DCO is set in valley in the wake of a dam burst. The opening scenes, of refugees and ruin, are apocalyptic and fast-paced. But the valley has an ancient history, aspects of which are slowly revealed as the characters adventure onwards.
A charge sometimes levelled against DCO (by idiots with no imagination) is that the book contains too much backstory – information “for the DM’s eyes only”. Knowing the 5,000-year backstory to the scenario certainly spices up the DMing of DCO, just as a bay leaf spices stew, but there are also plenty of opportunities to allow the players more direct access to the deeper history of the valley (several of the adventure hooks begin this process).

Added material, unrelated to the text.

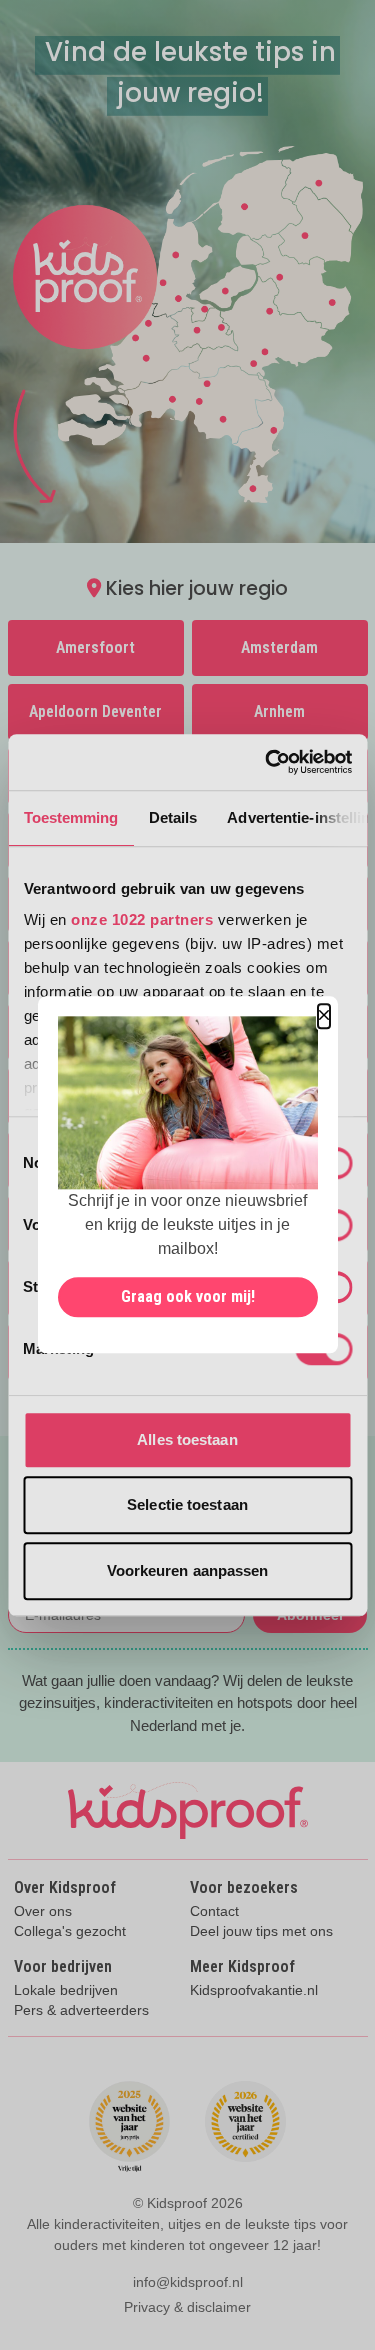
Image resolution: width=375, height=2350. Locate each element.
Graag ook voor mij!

Perhaps the easiest, most fun way of doing this is running the adventure using the Weird North (WN) rules. Like Electric Bastionland, Cairn, Mausritter and others, WN is based on Into The Odd (ItO), and is set in a grimdark world where characters have divinatory and prophetic powers. It’s the perfect partner for DCO.
WN shares most of its mechanics with ItO, but it adds two things. Archetypes (character classes) and Corruption. Both are a lot of fun, and both add mechanics whereby players can access historical information.
Some of the archetypes map more-or-less onto D&D character class, although all have access to some specific and often unusual abilities and restrictions, so a Contender (basically a fighter) might gain a strength bonus in front of a large audience, a Sepulchrite (thief) might be unable to resist stealing any religious relic, and a Warden (ranger) might improve their abilities by restoring order to chaos.
But the three other archetypes are more unusual, and scrape beneath the skin of the dam-builders’ ancient history.
First, meet the Dirtfriend:
You see a stone sarcophagus floating downriver. Inside is a mummy with a mask made of lapis lazuli and gold. In its left hand is a Branching Key with teeth arrayed like silver leaves. In its right hand, an iron sword.
I pull a bit of bandage from the mummy’s face and suck on it.
The bandage disintegrates on your tongue. It tastes of ancient civilisations. It leaves a gritty, peppery burn at the back of your throat.
I lick the branching key.
A cloying mist dissipates. A stone room. Murals. A pillar decked in chains.
I lick the sword
Bitter metal , blood and earth. The sword seeks fear. It holds deep, deep sorrow, felt only by the dead.
Ironically, our party’s dirtfriend could not bear to eat fish, the one food that the valley has in abundance.
Next the Oraculary:
I whisper into the wind the questions “Weal and woe, who peers through my extra pupil?” and then “Woe and weal, how will we safely take the treasure in the lake?”
The wind whispers back “Weal woe, Ghar, Ghar, Ghar, Ghar” and “Woe weal, you needs be good swimmer. Such good swimmer.”
Finally, the Curator:
The game also has a mechanic for corruption. Every horrific experience adds a point of corruption. With each point, the character risks gaining small (though often useful) mutations and curses. As they build, the character becomes more powerful but also loses control, until finally they are sucked into another dimension and out of the game.
Corruption points should be handed out liberally. At some point in the campaign, characters should start popping out of existence.
And that’s pretty much it as far as mechanics goes – the rest of the game’s rules are identical to Into The Odd’s.